### Records supplied
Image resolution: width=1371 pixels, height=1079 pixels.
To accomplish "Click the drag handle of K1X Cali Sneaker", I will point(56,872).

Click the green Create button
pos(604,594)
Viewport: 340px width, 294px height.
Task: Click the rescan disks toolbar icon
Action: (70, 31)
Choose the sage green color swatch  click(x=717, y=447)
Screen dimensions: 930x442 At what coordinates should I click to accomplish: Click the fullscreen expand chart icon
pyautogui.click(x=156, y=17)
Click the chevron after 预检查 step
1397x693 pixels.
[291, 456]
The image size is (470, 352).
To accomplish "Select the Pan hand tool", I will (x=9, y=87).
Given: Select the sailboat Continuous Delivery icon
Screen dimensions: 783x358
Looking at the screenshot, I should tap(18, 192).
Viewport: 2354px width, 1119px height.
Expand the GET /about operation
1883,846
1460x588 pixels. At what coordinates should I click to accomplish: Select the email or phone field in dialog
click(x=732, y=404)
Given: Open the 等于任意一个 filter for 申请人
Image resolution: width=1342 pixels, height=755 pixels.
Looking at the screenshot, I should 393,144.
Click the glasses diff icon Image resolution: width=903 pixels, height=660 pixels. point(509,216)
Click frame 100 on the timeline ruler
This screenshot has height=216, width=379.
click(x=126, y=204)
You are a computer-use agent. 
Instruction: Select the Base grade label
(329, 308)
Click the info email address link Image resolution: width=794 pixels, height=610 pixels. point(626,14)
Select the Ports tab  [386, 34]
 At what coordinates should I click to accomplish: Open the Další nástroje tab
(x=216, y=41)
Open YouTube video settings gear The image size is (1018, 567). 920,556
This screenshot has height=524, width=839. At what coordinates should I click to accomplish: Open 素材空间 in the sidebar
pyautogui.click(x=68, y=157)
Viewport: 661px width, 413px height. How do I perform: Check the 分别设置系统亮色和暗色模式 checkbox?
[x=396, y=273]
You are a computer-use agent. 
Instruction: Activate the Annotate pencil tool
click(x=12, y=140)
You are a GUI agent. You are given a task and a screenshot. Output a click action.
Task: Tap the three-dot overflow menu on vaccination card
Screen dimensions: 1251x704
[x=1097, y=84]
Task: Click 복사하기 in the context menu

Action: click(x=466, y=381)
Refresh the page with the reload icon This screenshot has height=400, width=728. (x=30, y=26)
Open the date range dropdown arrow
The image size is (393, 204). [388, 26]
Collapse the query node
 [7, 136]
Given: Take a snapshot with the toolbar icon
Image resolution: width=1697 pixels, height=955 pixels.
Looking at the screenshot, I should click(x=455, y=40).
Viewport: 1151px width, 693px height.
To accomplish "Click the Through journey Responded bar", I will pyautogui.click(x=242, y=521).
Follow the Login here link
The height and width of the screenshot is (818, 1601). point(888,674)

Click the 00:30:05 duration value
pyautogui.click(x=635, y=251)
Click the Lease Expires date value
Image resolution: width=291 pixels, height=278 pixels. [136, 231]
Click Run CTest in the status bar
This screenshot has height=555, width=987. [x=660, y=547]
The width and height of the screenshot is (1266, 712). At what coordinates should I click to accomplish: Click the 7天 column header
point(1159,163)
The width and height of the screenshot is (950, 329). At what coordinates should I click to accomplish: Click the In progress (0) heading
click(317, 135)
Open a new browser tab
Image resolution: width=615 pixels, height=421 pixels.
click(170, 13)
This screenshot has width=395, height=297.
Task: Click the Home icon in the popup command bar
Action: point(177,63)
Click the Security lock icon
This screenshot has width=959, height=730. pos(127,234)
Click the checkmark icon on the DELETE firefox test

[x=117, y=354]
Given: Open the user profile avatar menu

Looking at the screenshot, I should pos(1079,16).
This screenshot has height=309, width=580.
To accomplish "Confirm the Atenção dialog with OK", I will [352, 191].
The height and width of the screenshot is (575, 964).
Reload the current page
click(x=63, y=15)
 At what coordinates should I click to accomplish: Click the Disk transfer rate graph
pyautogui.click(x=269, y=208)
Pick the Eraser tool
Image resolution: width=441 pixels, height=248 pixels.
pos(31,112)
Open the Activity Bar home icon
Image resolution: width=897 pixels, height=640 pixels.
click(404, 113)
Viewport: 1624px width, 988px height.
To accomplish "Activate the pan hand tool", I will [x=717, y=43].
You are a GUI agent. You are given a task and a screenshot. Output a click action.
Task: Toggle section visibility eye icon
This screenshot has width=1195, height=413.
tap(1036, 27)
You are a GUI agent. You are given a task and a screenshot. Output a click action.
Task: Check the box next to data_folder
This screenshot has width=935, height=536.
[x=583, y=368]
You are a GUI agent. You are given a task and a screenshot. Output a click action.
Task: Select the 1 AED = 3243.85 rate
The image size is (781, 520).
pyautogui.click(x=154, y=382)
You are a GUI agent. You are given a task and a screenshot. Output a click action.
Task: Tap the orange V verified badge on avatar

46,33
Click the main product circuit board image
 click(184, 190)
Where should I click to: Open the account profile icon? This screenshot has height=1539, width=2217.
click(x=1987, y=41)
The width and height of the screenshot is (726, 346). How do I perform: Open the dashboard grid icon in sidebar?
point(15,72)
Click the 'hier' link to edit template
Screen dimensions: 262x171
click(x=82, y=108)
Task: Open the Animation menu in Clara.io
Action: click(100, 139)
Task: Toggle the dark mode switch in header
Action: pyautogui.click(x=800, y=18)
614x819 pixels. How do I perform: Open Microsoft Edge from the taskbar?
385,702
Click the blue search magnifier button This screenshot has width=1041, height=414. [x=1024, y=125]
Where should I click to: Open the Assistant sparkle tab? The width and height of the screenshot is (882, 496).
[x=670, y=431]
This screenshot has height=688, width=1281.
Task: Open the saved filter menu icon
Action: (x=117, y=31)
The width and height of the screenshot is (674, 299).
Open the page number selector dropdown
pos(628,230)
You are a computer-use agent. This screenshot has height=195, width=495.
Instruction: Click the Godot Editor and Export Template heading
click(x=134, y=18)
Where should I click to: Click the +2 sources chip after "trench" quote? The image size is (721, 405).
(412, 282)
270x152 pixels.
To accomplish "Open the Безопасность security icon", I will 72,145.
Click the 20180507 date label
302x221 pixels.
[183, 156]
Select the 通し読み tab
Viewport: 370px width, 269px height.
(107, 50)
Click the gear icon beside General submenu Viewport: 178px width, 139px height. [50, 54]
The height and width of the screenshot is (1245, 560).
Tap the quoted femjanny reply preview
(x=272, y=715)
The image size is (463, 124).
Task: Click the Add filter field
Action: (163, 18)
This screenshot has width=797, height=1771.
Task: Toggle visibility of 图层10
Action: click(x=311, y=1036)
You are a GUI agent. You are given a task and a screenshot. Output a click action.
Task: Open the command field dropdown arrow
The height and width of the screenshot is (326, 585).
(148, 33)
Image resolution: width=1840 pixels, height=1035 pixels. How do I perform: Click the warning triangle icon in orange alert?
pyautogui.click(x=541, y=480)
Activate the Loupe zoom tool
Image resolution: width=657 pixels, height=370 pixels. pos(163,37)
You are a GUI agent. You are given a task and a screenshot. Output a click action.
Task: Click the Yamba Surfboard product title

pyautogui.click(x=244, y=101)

### What you will do
Rewrite every row with "GUI agent" changed to "desktop agent" and leave everything else the same.

### Solved problem
Image resolution: width=1371 pixels, height=1079 pixels.
To accomplish "Click the drag handle of K1X Cali Sneaker", I will point(56,872).

Click the green Create button
pos(604,594)
Viewport: 340px width, 294px height.
Task: Click the rescan disks toolbar icon
Action: (70, 31)
Choose the sage green color swatch  click(x=717, y=447)
Screen dimensions: 930x442 At what coordinates should I click to accomplish: Click the fullscreen expand chart icon
pyautogui.click(x=156, y=17)
Click the chevron after 预检查 step
1397x693 pixels.
[291, 456]
The image size is (470, 352).
To accomplish "Select the Pan hand tool", I will (x=9, y=87).
Given: Select the sailboat Continuous Delivery icon
Screen dimensions: 783x358
Looking at the screenshot, I should tap(18, 192).
Viewport: 2354px width, 1119px height.
Expand the GET /about operation
1883,846
1460x588 pixels. At what coordinates should I click to accomplish: Select the email or phone field in dialog
click(x=732, y=404)
Given: Open the 等于任意一个 filter for 申请人
Image resolution: width=1342 pixels, height=755 pixels.
Looking at the screenshot, I should 393,144.
Click the glasses diff icon Image resolution: width=903 pixels, height=660 pixels. point(509,216)
Click frame 100 on the timeline ruler
This screenshot has height=216, width=379.
click(x=126, y=204)
You are a computer-use agent. 
Instruction: Select the Base grade label
(329, 308)
Click the info email address link Image resolution: width=794 pixels, height=610 pixels. point(626,14)
Select the Ports tab  [386, 34]
 At what coordinates should I click to accomplish: Open the Další nástroje tab
(x=216, y=41)
Open YouTube video settings gear The image size is (1018, 567). 920,556
This screenshot has height=524, width=839. At what coordinates should I click to accomplish: Open 素材空间 in the sidebar
pyautogui.click(x=68, y=157)
Viewport: 661px width, 413px height. How do I perform: Check the 分别设置系统亮色和暗色模式 checkbox?
[x=396, y=273]
You are a computer-use agent. 
Instruction: Activate the Annotate pencil tool
click(x=12, y=140)
You are a desktop agent. You are given a task and a screenshot. Output a click action.
Task: Tap the three-dot overflow menu on vaccination card
Screen dimensions: 1251x704
[x=1097, y=84]
Task: Click 복사하기 in the context menu

Action: click(x=466, y=381)
Refresh the page with the reload icon This screenshot has height=400, width=728. (x=30, y=26)
Open the date range dropdown arrow
The image size is (393, 204). [388, 26]
Collapse the query node
 [7, 136]
Given: Take a snapshot with the toolbar icon
Image resolution: width=1697 pixels, height=955 pixels.
Looking at the screenshot, I should click(x=455, y=40).
Viewport: 1151px width, 693px height.
To accomplish "Click the Through journey Responded bar", I will pyautogui.click(x=242, y=521).
Follow the Login here link
The height and width of the screenshot is (818, 1601). point(888,674)

Click the 00:30:05 duration value
pyautogui.click(x=635, y=251)
Click the Lease Expires date value
Image resolution: width=291 pixels, height=278 pixels. [136, 231]
Click Run CTest in the status bar
This screenshot has height=555, width=987. [x=660, y=547]
The width and height of the screenshot is (1266, 712). At what coordinates should I click to accomplish: Click the 7天 column header
point(1159,163)
The width and height of the screenshot is (950, 329). At what coordinates should I click to accomplish: Click the In progress (0) heading
click(317, 135)
Open a new browser tab
Image resolution: width=615 pixels, height=421 pixels.
click(170, 13)
This screenshot has width=395, height=297.
Task: Click the Home icon in the popup command bar
Action: point(177,63)
Click the Security lock icon
This screenshot has width=959, height=730. pos(127,234)
Click the checkmark icon on the DELETE firefox test

[x=117, y=354]
Given: Open the user profile avatar menu

Looking at the screenshot, I should pos(1079,16).
This screenshot has height=309, width=580.
To accomplish "Confirm the Atenção dialog with OK", I will [352, 191].
The height and width of the screenshot is (575, 964).
Reload the current page
click(x=63, y=15)
 At what coordinates should I click to accomplish: Click the Disk transfer rate graph
pyautogui.click(x=269, y=208)
Pick the Eraser tool
Image resolution: width=441 pixels, height=248 pixels.
pos(31,112)
Open the Activity Bar home icon
Image resolution: width=897 pixels, height=640 pixels.
click(404, 113)
Viewport: 1624px width, 988px height.
To accomplish "Activate the pan hand tool", I will [x=717, y=43].
You are a desktop agent. You are given a task and a screenshot. Output a click action.
Task: Toggle section visibility eye icon
This screenshot has width=1195, height=413.
tap(1036, 27)
You are a desktop agent. You are given a task and a screenshot. Output a click action.
Task: Check the box next to data_folder
This screenshot has width=935, height=536.
[x=583, y=368]
You are a desktop agent. You are given a task and a screenshot. Output a click action.
Task: Select the 1 AED = 3243.85 rate
The image size is (781, 520).
pyautogui.click(x=154, y=382)
You are a desktop agent. You are given a task and a screenshot. Output a click action.
Task: Tap the orange V verified badge on avatar

46,33
Click the main product circuit board image
 click(184, 190)
Where should I click to: Open the account profile icon? This screenshot has height=1539, width=2217.
click(x=1987, y=41)
The width and height of the screenshot is (726, 346). How do I perform: Open the dashboard grid icon in sidebar?
point(15,72)
Click the 'hier' link to edit template
Screen dimensions: 262x171
click(x=82, y=108)
Task: Open the Animation menu in Clara.io
Action: click(100, 139)
Task: Toggle the dark mode switch in header
Action: pyautogui.click(x=800, y=18)
614x819 pixels. How do I perform: Open Microsoft Edge from the taskbar?
385,702
Click the blue search magnifier button This screenshot has width=1041, height=414. [x=1024, y=125]
Where should I click to: Open the Assistant sparkle tab? The width and height of the screenshot is (882, 496).
[x=670, y=431]
This screenshot has height=688, width=1281.
Task: Open the saved filter menu icon
Action: (x=117, y=31)
The width and height of the screenshot is (674, 299).
Open the page number selector dropdown
pos(628,230)
You are a computer-use agent. This screenshot has height=195, width=495.
Instruction: Click the Godot Editor and Export Template heading
click(x=134, y=18)
Where should I click to: Click the +2 sources chip after "trench" quote? The image size is (721, 405).
(412, 282)
270x152 pixels.
To accomplish "Open the Безопасность security icon", I will 72,145.
Click the 20180507 date label
302x221 pixels.
[183, 156]
Select the 通し読み tab
Viewport: 370px width, 269px height.
(107, 50)
Click the gear icon beside General submenu Viewport: 178px width, 139px height. [50, 54]
The height and width of the screenshot is (1245, 560).
Tap the quoted femjanny reply preview
(x=272, y=715)
The image size is (463, 124).
Task: Click the Add filter field
Action: (163, 18)
This screenshot has width=797, height=1771.
Task: Toggle visibility of 图层10
Action: click(x=311, y=1036)
You are a desktop agent. You are given a task and a screenshot. Output a click action.
Task: Open the command field dropdown arrow
The height and width of the screenshot is (326, 585).
(148, 33)
Image resolution: width=1840 pixels, height=1035 pixels. How do I perform: Click the warning triangle icon in orange alert?
pyautogui.click(x=541, y=480)
Activate the Loupe zoom tool
Image resolution: width=657 pixels, height=370 pixels. pos(163,37)
You are a desktop agent. You are given a task and a screenshot. Output a click action.
Task: Click the Yamba Surfboard product title

pyautogui.click(x=244, y=101)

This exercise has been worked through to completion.